本发明的另一目的在于提供通过上述制备方法得到的酵母水。该酵母水具有卓越的美容美肤功效,尤其是在抗皮肤老化及在肌肤增白方面,它能够有效地抑制体外酪氨酸酶的活性、抑制多巴的自身氧化和加深。同时,它可以阻击自由基对皮肤细胞的侵害;促进人成纤维细胞的增殖,延缓肌肤衰老的功效。
本发明的再一目的在于提供所述的酵母水的应用。
本发明的目的通过下述技术方案实现:一种酵母水的制备方法,包含以下步骤:
(1)将酵母菌进行活化,然后逐级扩大培养,得到种子液;将种子液接入发酵培养基进行发酵;再将得到的发酵液进行固液分离,得到上清液和菌体;
(2)将步骤(1)得到的上清液和吸附剂混合,加热反应,过滤,得到酵母水A;
(3)用水将步骤(1)得到的菌体洗涤,然后进行固液分离,将得到的固体干燥,粉碎,得到粗粉;再将粗粉置于低温超微粉碎机中,调整温度为-25~-20℃,待酵母细胞冷冻冰晶化后,开启低温超微粉碎机粉碎至少60min,粉碎过程中调整并保持冷冻温度-25~-5℃,得到酵母细胞微粉;将酵母细胞微粉和纯化水混合,超声抽提,过滤,得到酵母水B;
(4)将酵母水A和酵母水B合并,测定混合酵母水中总氮、氨基酸态氮和还原型谷胱甘肽的含量,加纯化水调整至有效浓度以上的含量,加入抗氧化剂和防腐剂,得到酵母水。

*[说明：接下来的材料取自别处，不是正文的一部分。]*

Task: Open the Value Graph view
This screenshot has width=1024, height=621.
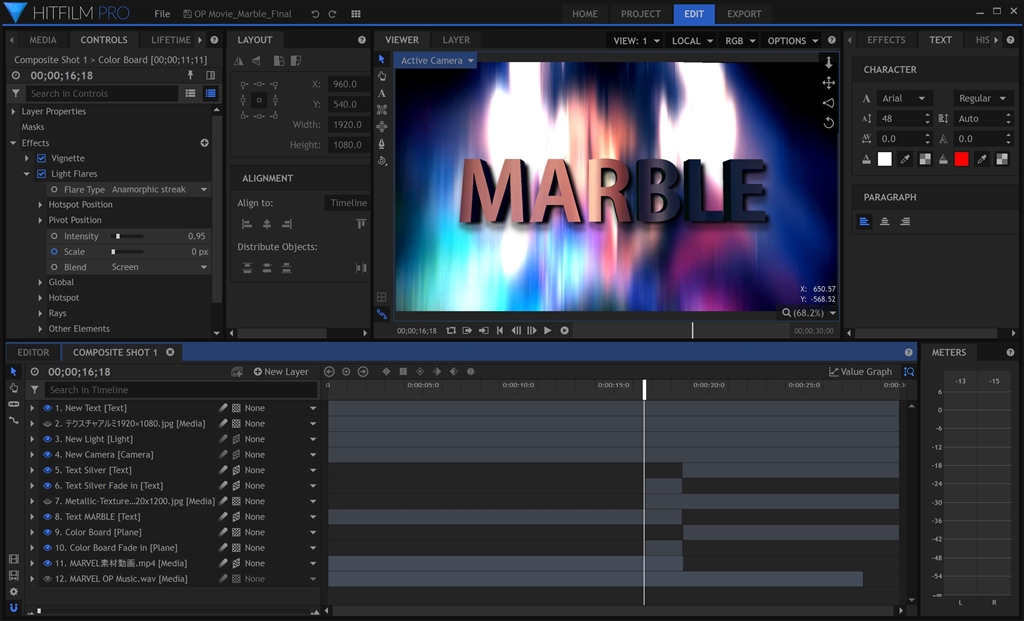Action: pyautogui.click(x=860, y=372)

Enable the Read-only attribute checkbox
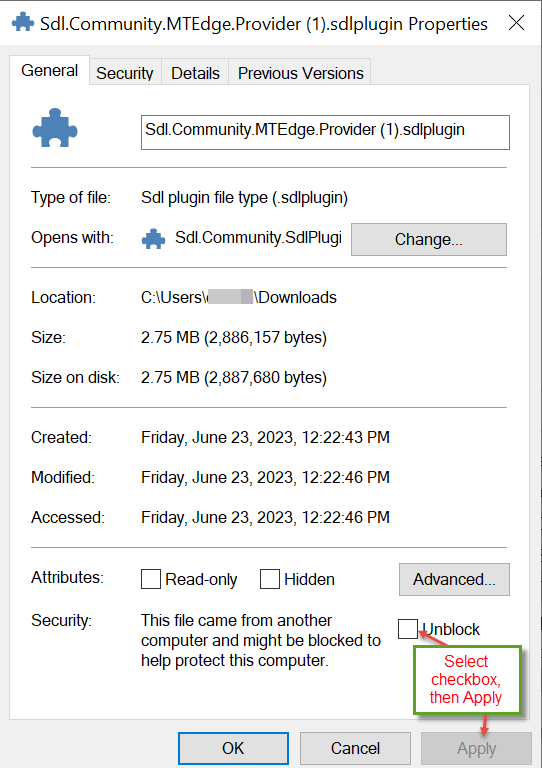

步骤(1)中所述的酵母菌优选为鲁氏接合酵母或酿酒酵母。
所述的鲁氏接合酵母优选为鲁氏接合酵母CGMCC 2.1915。
所述的酿酒酵母优选为酿酒酵母CGMCC 2.1。
步骤(1)中所述的活化的步骤优选为:将酵母菌涂布于YPD固体培养基上,于30℃培养48h活化。
步骤(1)中所述的逐级扩大培养的步骤优选为:将活化后的酵母菌接种到一级三角瓶中进行摇瓶培养,再扩接到二级三角瓶中进行摇瓶培养;培养后的酵母菌培养液依次移植到一级种子罐与二级种子罐中进行扩增发酵培养。
所述的摇瓶培养的条件优选为:30℃、200rpm培养24h。
所述的二级三角瓶培养后得到的种子液的菌体湿重>5%,优选为6~6.2%。
所述的一级种子罐的扩增发酵培养的条件优选为:30℃发酵,通气量0.6L/min·L,搅拌转速230~260r/min,30℃时pH5~5.5,培养24h。
所述的二级种子罐的扩增发酵培养的条件优选为:30℃发酵,通气量0.6L/min·L,搅拌转速220~250r/min,30℃时pH5~5.5,培养24h。
所述的二级种子罐培养后得到的种子液的菌体为湿重>5%,优选为5.8~6.3%;葡萄糖残糖含量为1.7~2.3%。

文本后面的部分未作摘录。